*YOUR OBJECTIVE*.
Below is a listing; copy all of it exactly.

━━ SUPPLIED DATA ━━

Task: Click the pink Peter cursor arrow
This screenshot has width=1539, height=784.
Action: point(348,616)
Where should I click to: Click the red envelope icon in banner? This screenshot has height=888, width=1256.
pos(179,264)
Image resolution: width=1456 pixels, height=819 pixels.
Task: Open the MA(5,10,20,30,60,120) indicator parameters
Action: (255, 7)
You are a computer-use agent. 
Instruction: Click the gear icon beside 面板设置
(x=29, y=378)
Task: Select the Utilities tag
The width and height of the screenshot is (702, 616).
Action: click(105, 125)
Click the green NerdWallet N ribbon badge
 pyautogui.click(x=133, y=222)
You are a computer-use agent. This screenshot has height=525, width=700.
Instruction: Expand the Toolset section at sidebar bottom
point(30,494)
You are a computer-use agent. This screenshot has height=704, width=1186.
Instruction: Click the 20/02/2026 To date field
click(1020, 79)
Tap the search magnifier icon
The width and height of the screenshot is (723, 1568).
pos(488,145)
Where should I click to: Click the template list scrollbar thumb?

━━━

*ANSWER TO THIS PROBLEM*.
Task: Click the pink Peter cursor arrow
This screenshot has width=1539, height=784.
Action: point(348,616)
Where should I click to: Click the red envelope icon in banner? This screenshot has height=888, width=1256.
pos(179,264)
Image resolution: width=1456 pixels, height=819 pixels.
Task: Open the MA(5,10,20,30,60,120) indicator parameters
Action: (255, 7)
You are a computer-use agent. 
Instruction: Click the gear icon beside 面板设置
(x=29, y=378)
Task: Select the Utilities tag
The width and height of the screenshot is (702, 616).
Action: click(105, 125)
Click the green NerdWallet N ribbon badge
 pyautogui.click(x=133, y=222)
You are a computer-use agent. This screenshot has height=525, width=700.
Instruction: Expand the Toolset section at sidebar bottom
point(30,494)
You are a computer-use agent. This screenshot has height=704, width=1186.
Instruction: Click the 20/02/2026 To date field
click(1020, 79)
Tap the search magnifier icon
The width and height of the screenshot is (723, 1568).
pos(488,145)
Where should I click to: Click the template list scrollbar thumb?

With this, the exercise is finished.